ECLI:NL:GHARL:2022:8991

Gerechtshof Arnhem-Leeuwarden

Datum uitspraak
20 oktober 2022
Publicatiedatum
20 oktober 2022
Zaaknummer
200.308.219
Instantie
Gerechtshof Arnhem-Leeuwarden
Type
Uitspraak
Rechtsgebied
Civiel recht; Personen- en familierecht
Procedures
  • Hoger beroep
Vindplaatsen
  • Rechtspraak.nl
AI samenvatting door LexboostAutomatisch gegenereerd

Hoger beroep inzake kinderalimentatie en verdiencapaciteit na echtscheiding

In deze zaak heeft het Gerechtshof Arnhem-Leeuwarden op 20 oktober 2022 uitspraak gedaan in hoger beroep over de kinderalimentatie na de echtscheiding van de partijen. De vrouw, verzoekster in hoger beroep, was het niet eens met de beslissing van de rechtbank Midden-Nederland, die op 28 december 2021 de kinderalimentatie had vastgesteld op € 279,- per maand voor beide kinderen. De vrouw verzocht om een herberekening van de kinderalimentatie, waarbij rekening gehouden moest worden met de verdiencapaciteit van de man. De man, verweerder in hoger beroep, voerde verweer en verzocht de vrouw niet-ontvankelijk te verklaren in haar hoger beroep.

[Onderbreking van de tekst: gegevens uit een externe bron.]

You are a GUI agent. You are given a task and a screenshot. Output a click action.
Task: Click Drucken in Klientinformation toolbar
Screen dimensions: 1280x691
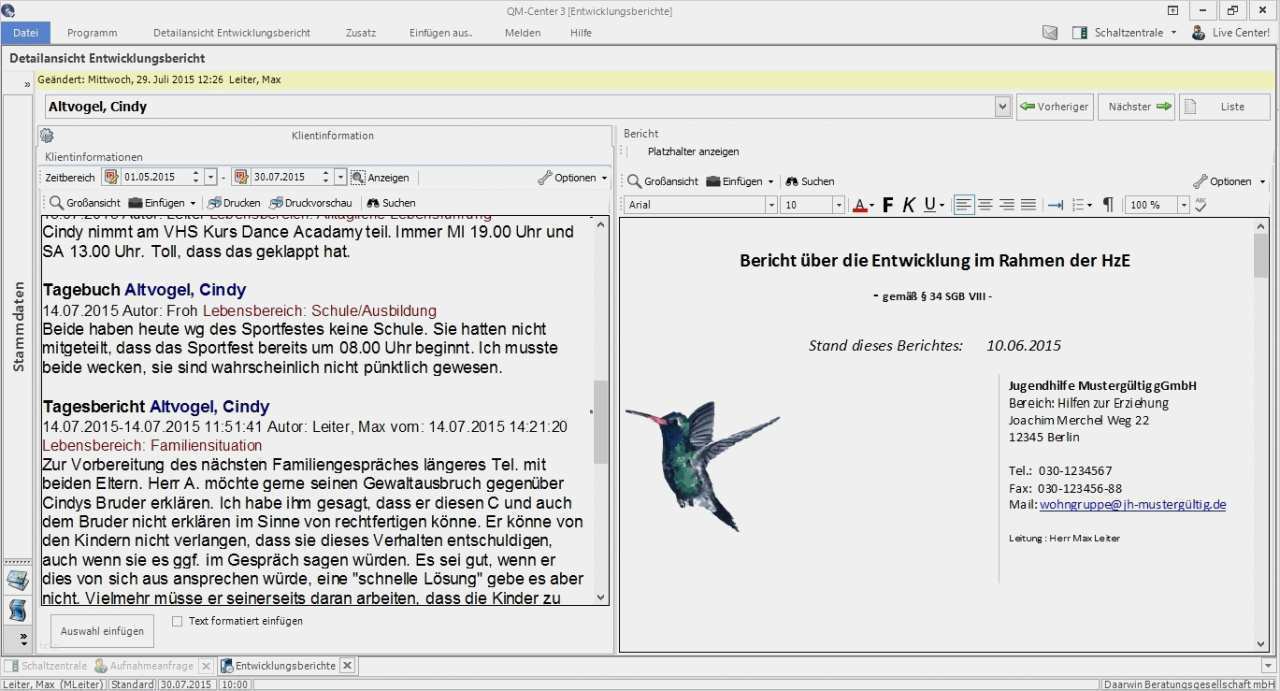pos(234,203)
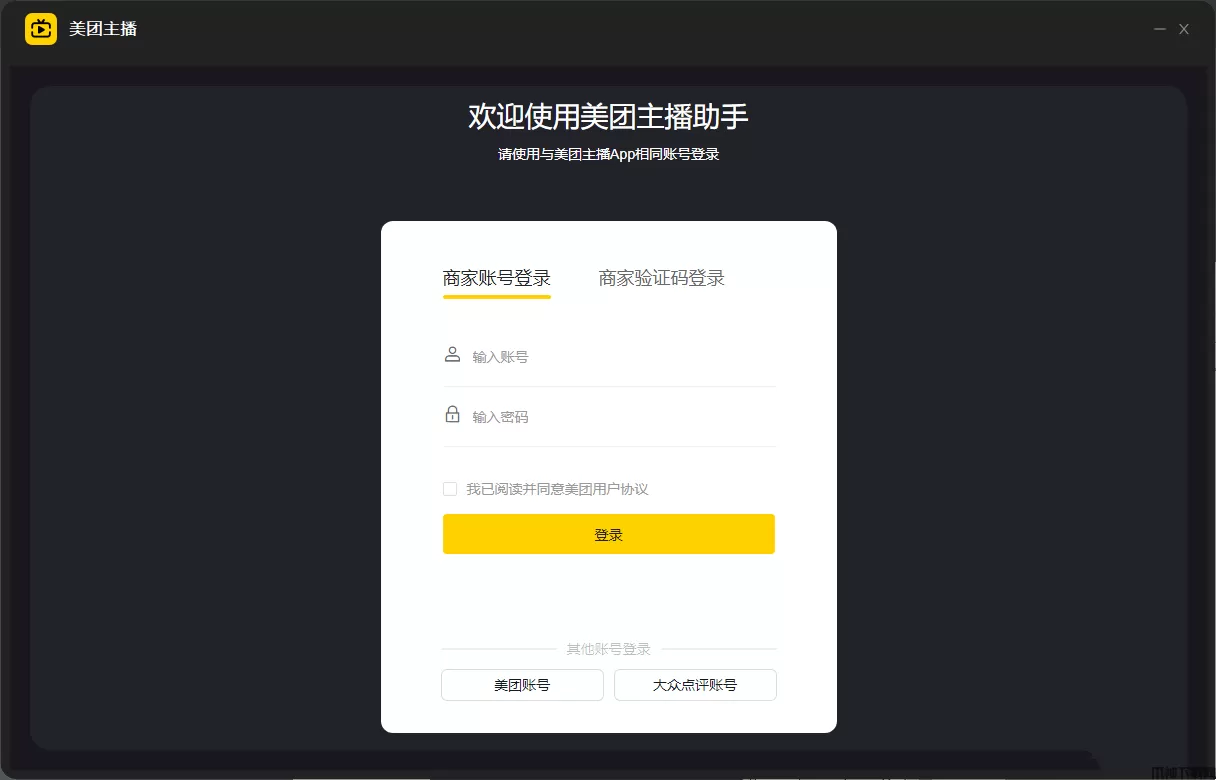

Het hof heeft vastgesteld dat de echtscheiding op 14 april 2022 is ingeschreven en dat de partijen gezamenlijk het gezag uitoefenen over hun twee minderjarige kinderen. Het hof heeft de richtlijnen voor de berekening van kinderalimentatie toegepast en vastgesteld dat de behoefte van de kinderen € 548,22 per kind per maand bedraagt. De vrouw stelde dat de man onvoldoende inzicht had gegeven in zijn inkomen en dat hij zijn verdiencapaciteit niet volledig benut. Het hof heeft de grieven van de vrouw gegrond verklaard en de verdiencapaciteit van de man vastgesteld op een jaarinkomen van € 55.000,- bruto, wat resulteert in een draagkracht van € 864,- per maand.

De totale draagkracht van de ouders werd berekend en het hof heeft de kinderalimentatie vastgesteld op € 196,- per kind per maand tot 1 juli 2022 en € 141,- per kind per maand vanaf 1 juli 2022. De proceskosten in hoger beroep werden gecompenseerd, waarbij iedere partij de eigen kosten draagt. De beschikking is uitvoerbaar bij voorraad verklaard en het meer of anders verzochte is afgewezen.

Uitspraak

GERECHTSHOF ARNHEM-LEEUWARDEN

locatie Arnhem
afdeling civiel recht
zaaknummer gerechtshof 200.308.219
(zaaknummer rechtbank Midden-Nederland 20-2536)
beschikking van 20 oktober 2022
inzake
[verzoekster],
wonende te [woonplaats1] ,
verzoekster in hoger beroep,
verder te noemen: de vrouw,
advocaat: mr. R.G.P. van Marle te Amsterdam,
en
[verweerder],
wonende te [woonplaats2] ,
verweerder in hoger beroep,
verder te noemen: de man,
advocaat: mr. J.F.M. van Weegberg te Den Haag.

1.Het geding in eerste aanleg

Het hof verwijst voor het geding in eerste aanleg naar de beschikking van de rechtbank Midden-Nederland, locatie Utrecht, van 28 december 2021, uitgesproken onder voormeld zaaknummer. Het hof zal deze beschikking hierna ook noemen: de bestreden beschikking.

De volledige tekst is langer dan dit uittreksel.